Welcome to Song of the Day, where we hip you to all the new local releases you should be caring about. By highlighting one new North Texas-sprung tune every week day, our hope is that you’ll find something new to love about the rich and abundant DFW music scene five days a week.

Bobby Sessions – “Material Lies.”
RIYL: When freedom is free.
What else you should know: What a career year Bobby Sessions is having. After signing with Def Jam to kick off 2018, he released his debut project for the label a couple months back, the powerfully moving first chapter of his RVLTN series, and easily a frontrunner for local album of the year.

He followed those moves up by recording the title track from Def Jam’s The Hate U Give soundtrack and, just days ago, releasing his second Def Jam EP.

Yowza.

While the entirety of RVLTN – Chapter 2: The Art of Resistance EP is available to stream, we’re going to focus on single “Material Lies,” for the purposes of this post, and its video, which Complex premiered.
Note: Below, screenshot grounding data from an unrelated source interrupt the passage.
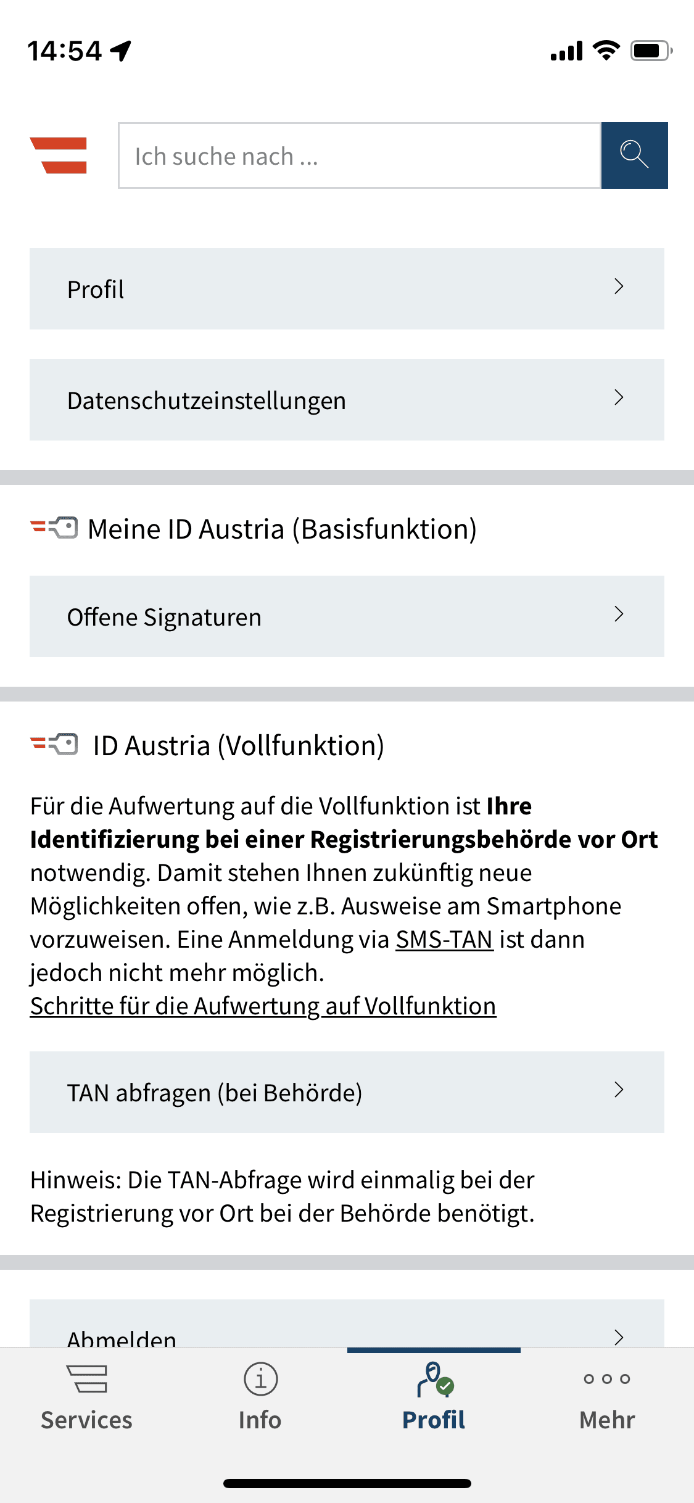The image size is (694, 1503).
Task: Expand Datenschutzeinstellungen row chevron
Action: coord(619,398)
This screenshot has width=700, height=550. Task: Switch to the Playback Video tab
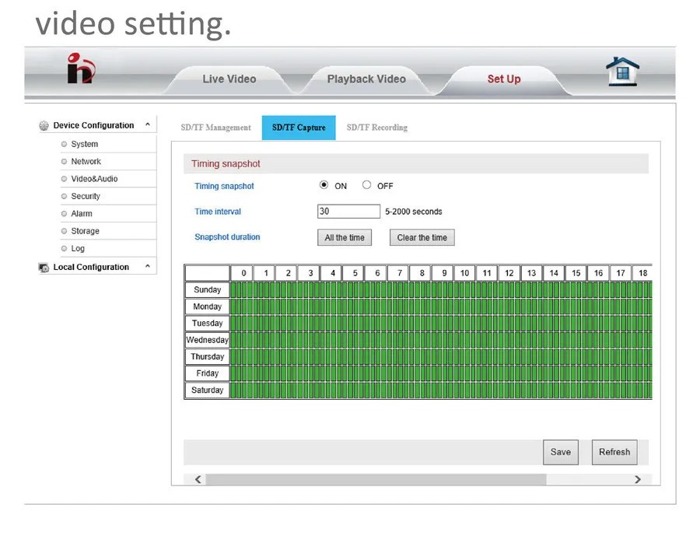point(366,79)
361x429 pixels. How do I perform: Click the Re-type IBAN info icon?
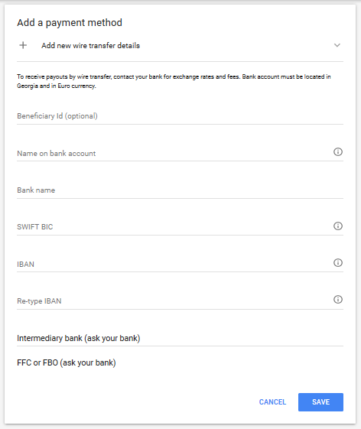pos(338,300)
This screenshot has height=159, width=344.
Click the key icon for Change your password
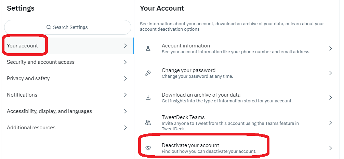point(148,73)
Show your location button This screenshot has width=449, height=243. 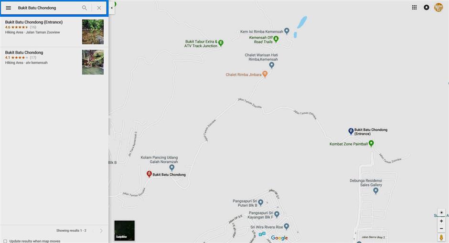point(441,212)
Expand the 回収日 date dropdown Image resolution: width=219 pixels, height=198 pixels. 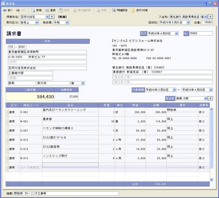coord(188,22)
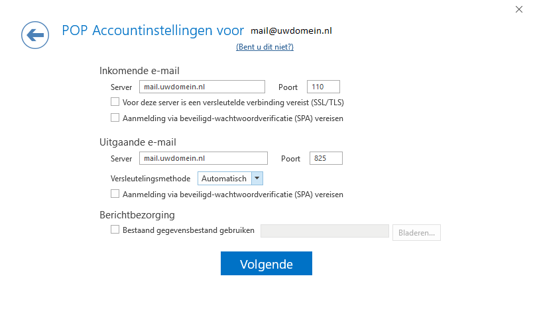The width and height of the screenshot is (533, 311).
Task: Click the mail@uwdomein.nl address text
Action: (x=291, y=31)
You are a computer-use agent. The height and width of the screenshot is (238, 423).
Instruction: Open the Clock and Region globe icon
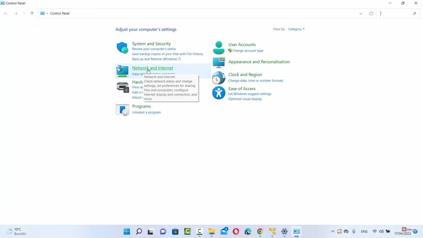pos(219,78)
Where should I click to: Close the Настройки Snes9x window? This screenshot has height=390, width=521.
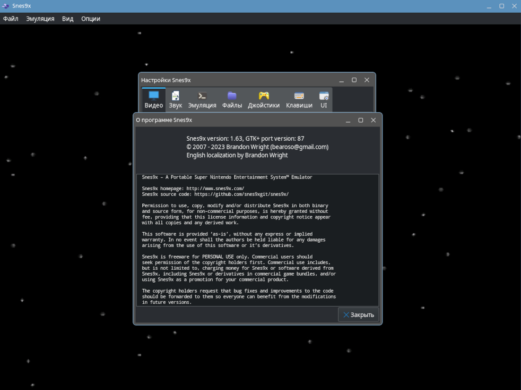coord(367,80)
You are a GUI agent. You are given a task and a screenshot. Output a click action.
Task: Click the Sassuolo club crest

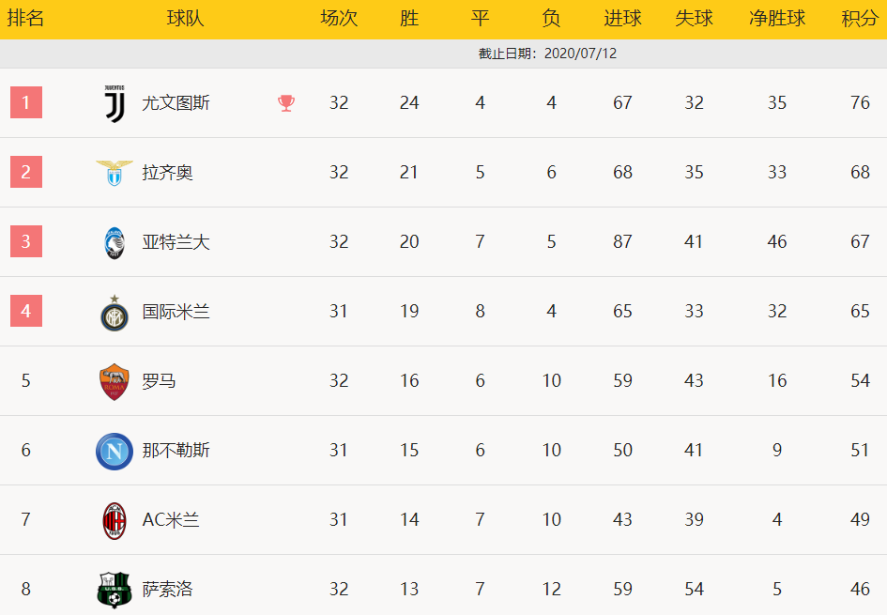pos(115,590)
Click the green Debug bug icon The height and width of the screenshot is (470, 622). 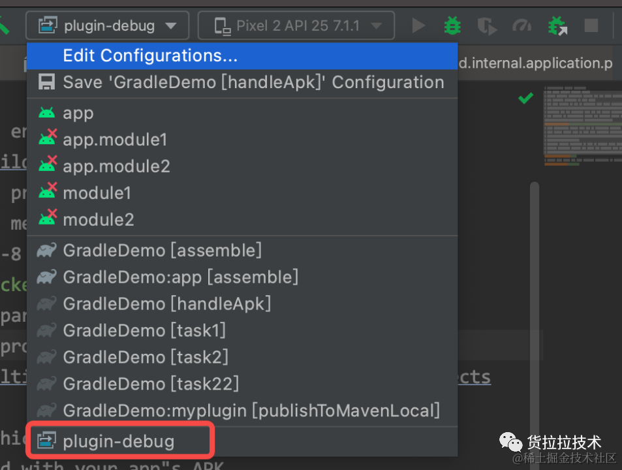452,25
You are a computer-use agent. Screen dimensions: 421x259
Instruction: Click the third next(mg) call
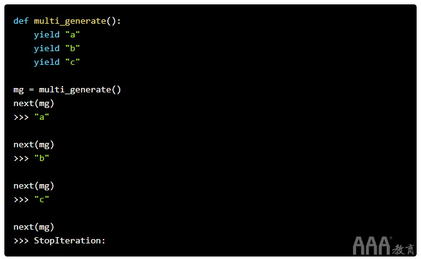coord(34,186)
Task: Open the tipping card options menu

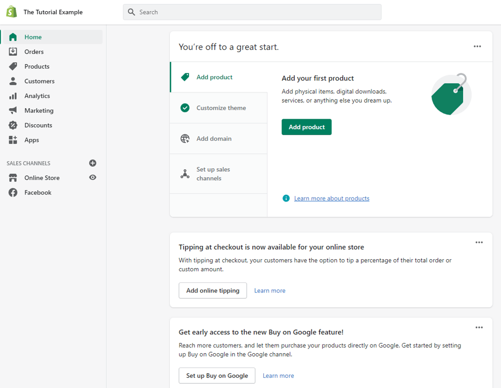Action: (479, 243)
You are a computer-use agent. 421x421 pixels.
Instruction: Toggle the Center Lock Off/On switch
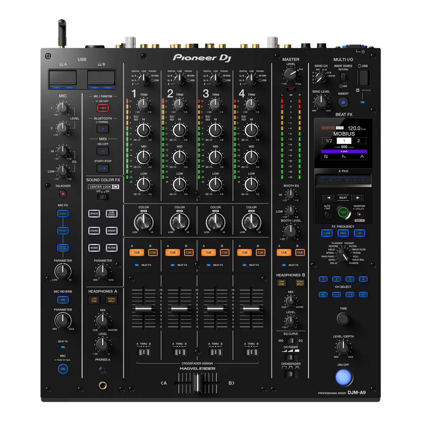click(103, 197)
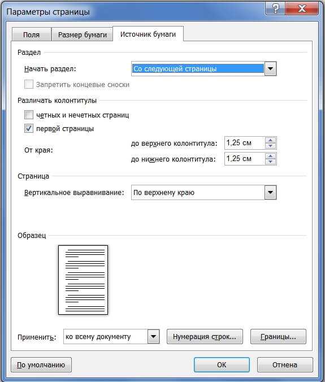Toggle Запретить концевые сноски checkbox

(29, 84)
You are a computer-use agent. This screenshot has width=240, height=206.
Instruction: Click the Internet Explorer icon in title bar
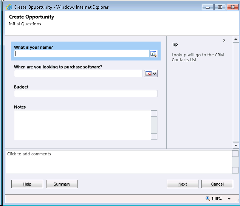pyautogui.click(x=9, y=7)
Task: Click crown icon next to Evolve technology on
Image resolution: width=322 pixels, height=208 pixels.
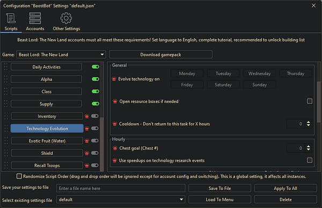Action: [x=114, y=79]
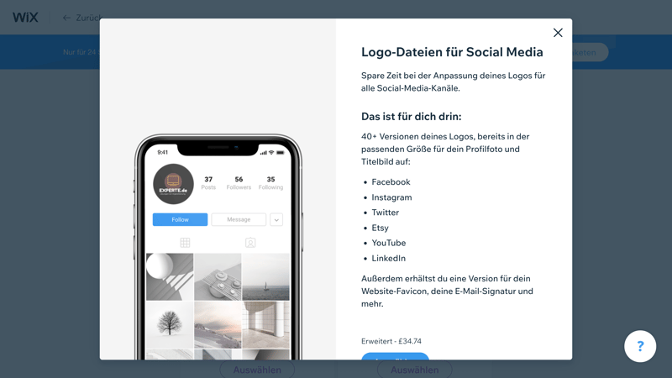672x378 pixels.
Task: Click the partially visible blue button below Erweitert price
Action: [395, 356]
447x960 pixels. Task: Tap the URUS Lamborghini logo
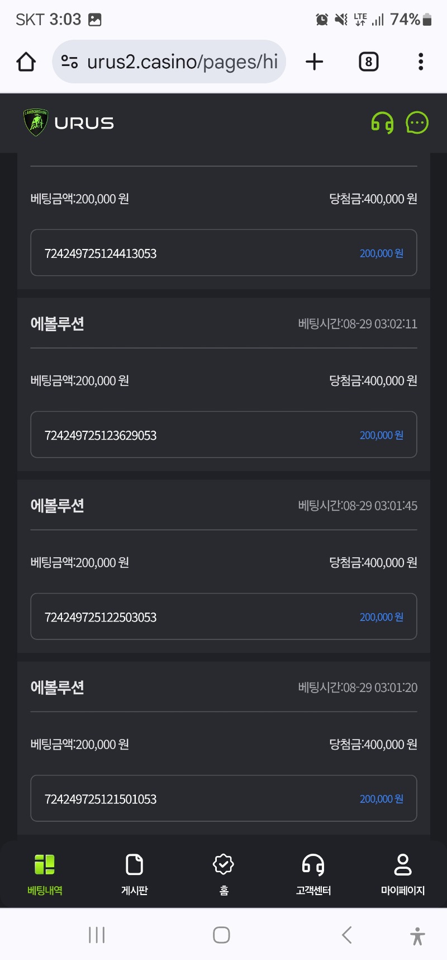(68, 123)
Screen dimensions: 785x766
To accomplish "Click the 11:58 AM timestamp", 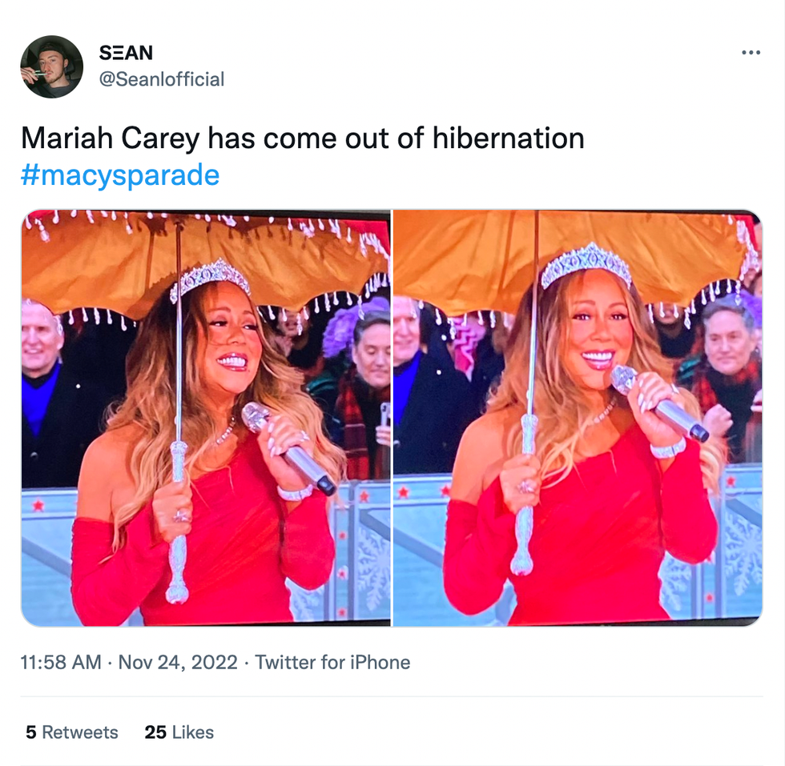I will 61,662.
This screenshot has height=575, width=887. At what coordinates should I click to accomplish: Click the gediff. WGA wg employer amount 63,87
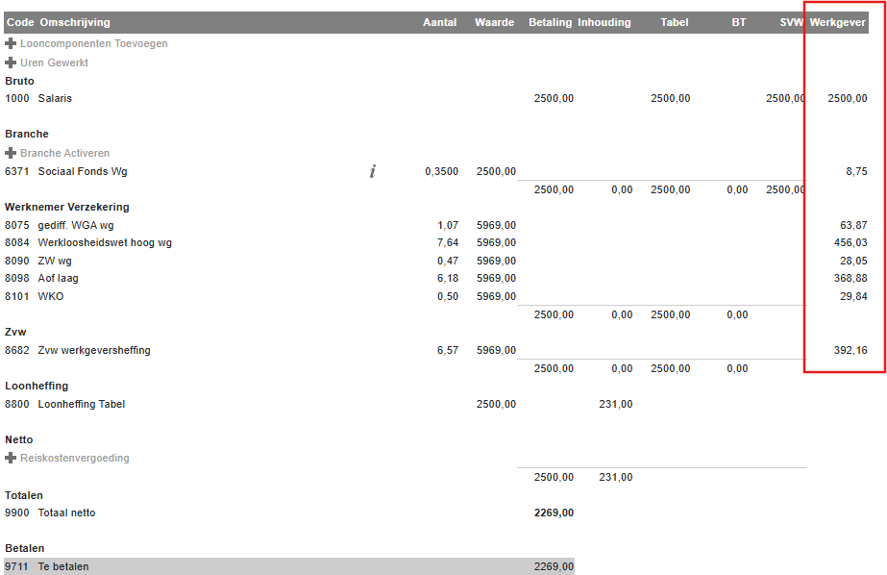[x=852, y=225]
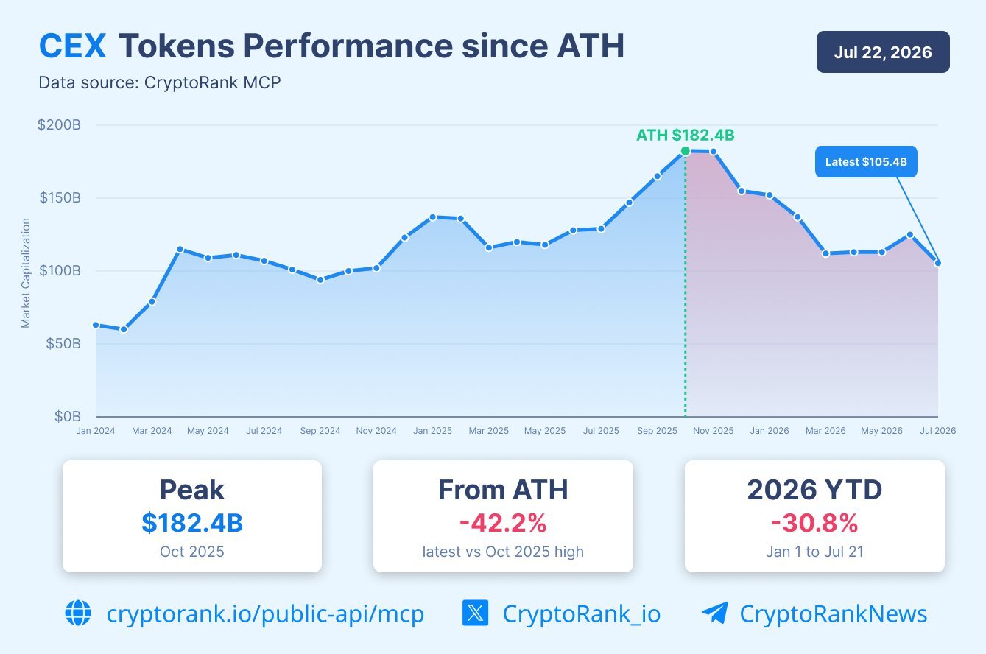Click the 2026 YTD -30.8% card
Image resolution: width=986 pixels, height=654 pixels.
point(814,516)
Whereas Chapter 1 deals almost exclusively with race relations in this country – upon its release we said that Bobby used it to “[take]on racism, police brutality and a number of other issues affecting the black community with unapologetic candor — Chapter 2 broadens this scope somewhat. While still using his platform as a bully pulpit to show us better ways to go about living, he broadens the scope a bit this time around.

To wit, the “Material Lies” video is all about rocking designer brands and living the type of baller life you’re supposed to after signing major label record deals. But really, it’s all a façade. As revealed at the end of the clip when Bobby concedes the mansion and luxury cars in the video were just rentals, his stunting has been done ironically to prove a point.

He speaks to that with Complex.

“Watching everyone’s highlight reel on social media can make you depressed,” he told the site. “It can even drive someone to fabricate their own life to keep up with the next person… even though people only show what they want you to see…. There’s nothing wrong with having nice things. However, a lot of us are spending money we don’t have on things we don’t need.”

Bobby doesn’t need to pretend he’s flying around on his private jet. He keeps it real, riding Uber home from his video shoots. Likewise, he continues representing the Triple D, exclusively using Dallas-based directors – here, German Torres gets the call – though he can likely use that Def Jam budget to land anyone in the world.

He’s a man of the people, a total legend.